Training Data

Introduction

Due to the advanced phoneme-level speech synthesis used in this model, the audio files require preprocessing. These preprocessing steps are part of standard music production processes. If there are any parts you are unsure about, please discuss them with your music producer or audio engineer, or contact us to confirm the relevant details.

Audio Format

We only accept the following formats:

format : wave
bits : 16bits
sample rate : 44.1kHz
channel : mono

File content: Pure single-track solo vocal recordings without any spatial effects, other instruments, unison, or dubbing.

Audio Preprocess

Dynamic Preprocess

Please perform dynamic processing and limiting using a dynamic effects processor to maintain the singer's output within an appropriate range, including but not limited to:

Compressor
Expander
Gate
Parallel compression
De-Esser
EQ
Limiter
Multi-Band Compressor
De-Click
De-Noise

Pitch Correction (Option)

Pitch correction is not mandatory. If your file has already undergone pitch correction, please provide the corrected vocal file. However, if it hasn't, it will not affect the model's quality,including but not limited to:

Melodyne
Revoice
Auto-Tune

[DO NOT]Spatial Effects

The use of any spatial effects is strictly prohibited, including but not limited to:

Delay
Reverb

Dubbing/Backing Vocals/Unison

If the singer has recorded multiple parts as backing or unison, please provide them as separate files. We can accept multiple wave files of the same song with the same (or different) parts. Do not combine them into a single wave file, as this would be equivalent to using spatial effects and will severely compromise the model's performance.

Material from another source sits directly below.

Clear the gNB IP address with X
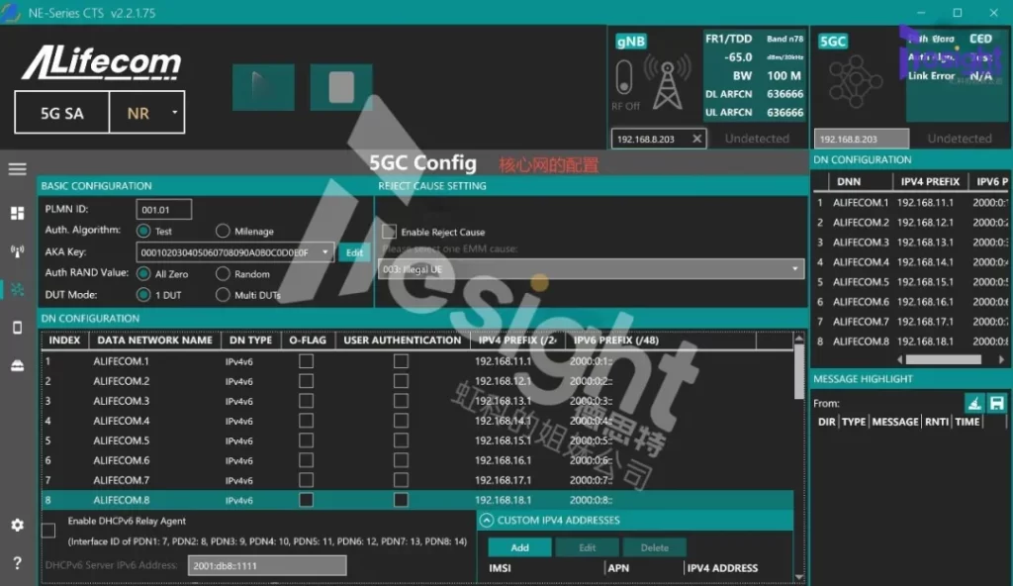 tap(696, 139)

File cataloging method (please strictly follow):

Please place each song in a separate folder. Each folder should contain the audio files of the song, with the audio already segmented into individual sentences.
Inside each song folder, include a plain text file named "list.txt". This text file should list the file names and their corresponding lyrics.
PS: SONGS and SENTENCES Folder names can be customized, but must only use English letters, numbers, dashes, and underscores.

training dataset 
│
└───song1
│   │   sentence1.wav
│   │   sentence2.wav
│   │   sentence3.wav
│   │   ...
│   │   list.txt
│   
└───song2
│   │   sentence1.wav
│   │   sentence2.wav
│   │   sentence3.wav
│   │   ...
│   │   list.txt
│   
└───song3
│   │   sentence1.wav
│   │   sentence2.wav
│   │   sentence3.wav
│   │   ...
│   │   list.txt
│
...

The format for the list.txt file should be: sentence_name.wav | lyrics. Note that the sentence includes the file extension, and the two are separated by a | symbol (not a space or a tab). Each line represents one sentence. Please label each sentence one by one until the entire song is complete.

#list.txt (example)
sentence1.wav | Twinkle Twinkle little star
sentence2.wav | How I wonder what you are
sentence3.wav | Up above the world so high
sentence4.wav | Like a diamond in the sky
sentence5.wav | Twinkle twinkle little star
sentence6.wav | How I wonder what you are

Recommended length of training data:

The length of the file is not the key factor in determining the quality of the model, as very long wave files may contain a lot of silence without any singing. On the other hand, since we are using a phoneme-level model, we focus more on the distribution of phonemes rather than length. Therefore, we recommend:

Total singing duration > 1 hour
All phonemes should be included, with at least 20 instances of each phoneme (recommended standard is 50).

If you do not know how to calculate phonemes and duration, please submit the files to our engineers. We will calculate them for you, and based on the results, you can decide whether to add more training data or proceed directly with training.